OIG also announced several new programmatic studies and reports, including:

  • Examining hospital preparedness for public health emergencies due to high-risk infectious diseases.
  • Identifying best practices and possible challenges in Accountable Care Organizations’ (ACO) use of electronic health records, such as interoperability issues.
  • Whether the durable medical equipment competitive bidding program is affecting beneficiary access to certain items, citing to “anecdotal reports [that] allege that competitive bidding has led to reduced access to DME and, in turn, compromised the quality of care beneficiaries receive” as the reason for adding this review.
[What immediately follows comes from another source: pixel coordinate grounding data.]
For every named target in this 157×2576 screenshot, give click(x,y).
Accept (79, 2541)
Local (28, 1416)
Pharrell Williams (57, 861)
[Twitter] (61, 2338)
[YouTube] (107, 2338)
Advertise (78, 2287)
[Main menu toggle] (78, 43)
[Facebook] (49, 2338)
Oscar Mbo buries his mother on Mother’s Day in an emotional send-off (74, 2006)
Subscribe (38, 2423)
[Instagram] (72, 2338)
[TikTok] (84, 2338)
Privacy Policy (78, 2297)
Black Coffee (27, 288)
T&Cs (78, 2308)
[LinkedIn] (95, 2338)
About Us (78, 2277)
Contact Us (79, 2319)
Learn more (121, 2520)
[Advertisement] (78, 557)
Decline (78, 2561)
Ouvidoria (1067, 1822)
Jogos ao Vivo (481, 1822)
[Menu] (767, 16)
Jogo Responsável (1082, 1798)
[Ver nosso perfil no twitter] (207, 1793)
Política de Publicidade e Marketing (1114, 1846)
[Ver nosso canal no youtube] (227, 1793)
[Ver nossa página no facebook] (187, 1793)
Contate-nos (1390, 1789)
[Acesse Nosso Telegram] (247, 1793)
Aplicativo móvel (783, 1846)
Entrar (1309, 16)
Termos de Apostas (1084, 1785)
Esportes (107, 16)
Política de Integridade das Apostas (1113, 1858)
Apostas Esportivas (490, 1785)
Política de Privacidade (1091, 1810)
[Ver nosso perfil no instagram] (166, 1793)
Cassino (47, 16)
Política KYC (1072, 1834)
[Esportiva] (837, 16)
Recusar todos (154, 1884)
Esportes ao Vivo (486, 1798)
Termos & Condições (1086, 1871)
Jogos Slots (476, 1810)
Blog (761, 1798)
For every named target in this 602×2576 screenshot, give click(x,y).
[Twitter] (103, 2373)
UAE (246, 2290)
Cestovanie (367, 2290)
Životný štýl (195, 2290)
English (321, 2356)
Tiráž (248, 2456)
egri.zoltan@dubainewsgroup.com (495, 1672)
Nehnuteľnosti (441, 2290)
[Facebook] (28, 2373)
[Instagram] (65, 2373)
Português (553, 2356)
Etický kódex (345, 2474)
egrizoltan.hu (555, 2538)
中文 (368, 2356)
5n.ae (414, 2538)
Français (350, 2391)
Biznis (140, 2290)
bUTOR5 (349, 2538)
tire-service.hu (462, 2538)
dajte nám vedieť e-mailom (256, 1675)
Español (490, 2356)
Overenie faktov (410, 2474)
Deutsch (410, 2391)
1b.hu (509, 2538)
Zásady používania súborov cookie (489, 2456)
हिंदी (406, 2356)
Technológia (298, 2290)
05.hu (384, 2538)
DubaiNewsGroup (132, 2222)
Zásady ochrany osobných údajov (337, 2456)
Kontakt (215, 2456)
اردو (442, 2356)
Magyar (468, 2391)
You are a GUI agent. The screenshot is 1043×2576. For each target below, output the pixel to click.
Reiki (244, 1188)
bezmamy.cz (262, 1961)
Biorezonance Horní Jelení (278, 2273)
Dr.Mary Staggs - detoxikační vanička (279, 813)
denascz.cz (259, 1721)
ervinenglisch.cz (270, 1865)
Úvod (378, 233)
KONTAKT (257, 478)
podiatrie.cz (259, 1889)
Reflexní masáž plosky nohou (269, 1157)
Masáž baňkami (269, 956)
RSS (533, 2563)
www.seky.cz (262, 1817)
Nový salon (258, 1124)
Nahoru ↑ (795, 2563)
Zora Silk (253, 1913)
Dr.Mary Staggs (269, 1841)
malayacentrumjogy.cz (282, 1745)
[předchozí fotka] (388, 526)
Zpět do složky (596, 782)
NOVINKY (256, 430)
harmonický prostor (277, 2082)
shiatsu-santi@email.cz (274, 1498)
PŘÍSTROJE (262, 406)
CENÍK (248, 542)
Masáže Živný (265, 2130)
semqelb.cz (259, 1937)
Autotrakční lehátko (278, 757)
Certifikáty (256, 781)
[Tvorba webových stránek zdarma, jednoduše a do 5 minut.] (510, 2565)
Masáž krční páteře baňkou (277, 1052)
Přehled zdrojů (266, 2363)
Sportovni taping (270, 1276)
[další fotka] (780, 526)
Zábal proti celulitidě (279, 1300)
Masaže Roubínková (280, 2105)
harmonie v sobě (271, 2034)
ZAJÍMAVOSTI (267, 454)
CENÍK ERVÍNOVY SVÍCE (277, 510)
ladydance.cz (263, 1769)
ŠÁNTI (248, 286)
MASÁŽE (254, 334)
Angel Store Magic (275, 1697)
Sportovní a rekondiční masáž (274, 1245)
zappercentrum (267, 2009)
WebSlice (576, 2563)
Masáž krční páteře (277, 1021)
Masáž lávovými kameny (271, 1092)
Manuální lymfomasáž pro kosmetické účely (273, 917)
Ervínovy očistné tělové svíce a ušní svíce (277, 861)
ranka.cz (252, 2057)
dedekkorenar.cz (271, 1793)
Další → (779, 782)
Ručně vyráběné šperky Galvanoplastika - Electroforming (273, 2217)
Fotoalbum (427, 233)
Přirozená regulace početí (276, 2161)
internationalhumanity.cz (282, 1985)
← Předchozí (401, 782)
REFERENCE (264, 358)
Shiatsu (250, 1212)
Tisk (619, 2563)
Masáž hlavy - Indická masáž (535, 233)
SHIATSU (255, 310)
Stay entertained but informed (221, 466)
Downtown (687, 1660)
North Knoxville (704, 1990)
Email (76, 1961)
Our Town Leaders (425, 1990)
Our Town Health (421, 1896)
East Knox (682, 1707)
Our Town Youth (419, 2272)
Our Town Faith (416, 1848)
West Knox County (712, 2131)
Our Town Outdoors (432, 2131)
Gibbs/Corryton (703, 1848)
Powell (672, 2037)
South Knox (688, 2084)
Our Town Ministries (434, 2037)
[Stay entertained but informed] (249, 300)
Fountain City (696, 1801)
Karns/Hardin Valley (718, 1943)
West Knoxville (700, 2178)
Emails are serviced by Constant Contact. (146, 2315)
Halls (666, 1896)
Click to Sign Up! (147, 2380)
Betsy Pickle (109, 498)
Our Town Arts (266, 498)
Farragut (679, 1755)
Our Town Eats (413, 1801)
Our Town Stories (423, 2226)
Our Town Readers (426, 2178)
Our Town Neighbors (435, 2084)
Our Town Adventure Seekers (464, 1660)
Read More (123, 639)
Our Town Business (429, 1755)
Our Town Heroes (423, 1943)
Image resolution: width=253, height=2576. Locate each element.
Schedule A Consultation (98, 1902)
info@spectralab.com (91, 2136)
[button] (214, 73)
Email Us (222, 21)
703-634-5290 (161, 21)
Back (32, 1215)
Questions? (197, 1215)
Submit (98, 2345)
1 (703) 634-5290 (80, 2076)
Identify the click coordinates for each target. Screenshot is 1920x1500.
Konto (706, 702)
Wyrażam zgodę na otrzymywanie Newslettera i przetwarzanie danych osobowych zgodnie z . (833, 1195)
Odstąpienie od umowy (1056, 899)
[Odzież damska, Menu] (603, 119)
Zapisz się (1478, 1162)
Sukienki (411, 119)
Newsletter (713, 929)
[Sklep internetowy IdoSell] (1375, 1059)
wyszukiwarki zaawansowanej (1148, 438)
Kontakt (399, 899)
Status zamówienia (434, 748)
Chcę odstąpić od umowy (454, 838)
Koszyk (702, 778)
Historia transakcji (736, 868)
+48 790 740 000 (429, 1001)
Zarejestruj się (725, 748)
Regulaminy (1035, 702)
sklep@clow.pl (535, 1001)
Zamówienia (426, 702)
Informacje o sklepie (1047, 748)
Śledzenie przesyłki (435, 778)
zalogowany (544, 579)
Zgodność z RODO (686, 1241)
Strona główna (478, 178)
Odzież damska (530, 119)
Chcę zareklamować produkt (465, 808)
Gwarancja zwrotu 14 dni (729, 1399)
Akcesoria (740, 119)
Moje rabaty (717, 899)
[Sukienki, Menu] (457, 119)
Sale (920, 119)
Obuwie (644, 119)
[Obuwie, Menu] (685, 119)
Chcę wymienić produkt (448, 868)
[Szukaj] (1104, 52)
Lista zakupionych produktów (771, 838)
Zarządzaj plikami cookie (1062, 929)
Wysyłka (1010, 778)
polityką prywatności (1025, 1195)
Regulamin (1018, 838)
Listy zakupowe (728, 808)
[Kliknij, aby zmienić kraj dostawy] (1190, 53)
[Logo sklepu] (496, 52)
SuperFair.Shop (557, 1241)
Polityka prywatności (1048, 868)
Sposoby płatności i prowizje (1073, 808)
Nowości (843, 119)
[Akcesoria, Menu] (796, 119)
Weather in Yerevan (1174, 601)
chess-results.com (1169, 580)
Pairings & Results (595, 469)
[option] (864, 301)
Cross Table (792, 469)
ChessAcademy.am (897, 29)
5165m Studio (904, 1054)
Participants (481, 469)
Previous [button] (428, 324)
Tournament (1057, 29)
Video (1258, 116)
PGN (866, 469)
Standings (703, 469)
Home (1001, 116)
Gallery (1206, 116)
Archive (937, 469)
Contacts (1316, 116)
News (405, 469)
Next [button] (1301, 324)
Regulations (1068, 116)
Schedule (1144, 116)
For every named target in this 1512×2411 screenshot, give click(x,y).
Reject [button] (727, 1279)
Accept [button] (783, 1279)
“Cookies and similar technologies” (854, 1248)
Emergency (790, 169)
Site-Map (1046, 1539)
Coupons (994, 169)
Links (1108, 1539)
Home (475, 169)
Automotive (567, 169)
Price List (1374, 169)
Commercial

  • Creating a portfolio report of the OIG’s Medicare Part D oversight work to summarize OIG audits, evaluations, legal opinions and investigative work, and provide progress information on recommendations to improve oversight of the program by the Centers for Medicare & Medicaid Services, plan sponsors and Medicare Drug Integrity Contractors or MEDICs. This report will likely be similar to the 2012 portfolio report highlighting OIG’s work on personal care services.
  • Examining CMS’s management of the Open Payments program, including CMS’ oversight of manufacturers’ and group purchasing organizations’ compliance with data reporting requirements and whether the required data for physician and teaching hospital payments is accurately and completely displayed in the publicly available database.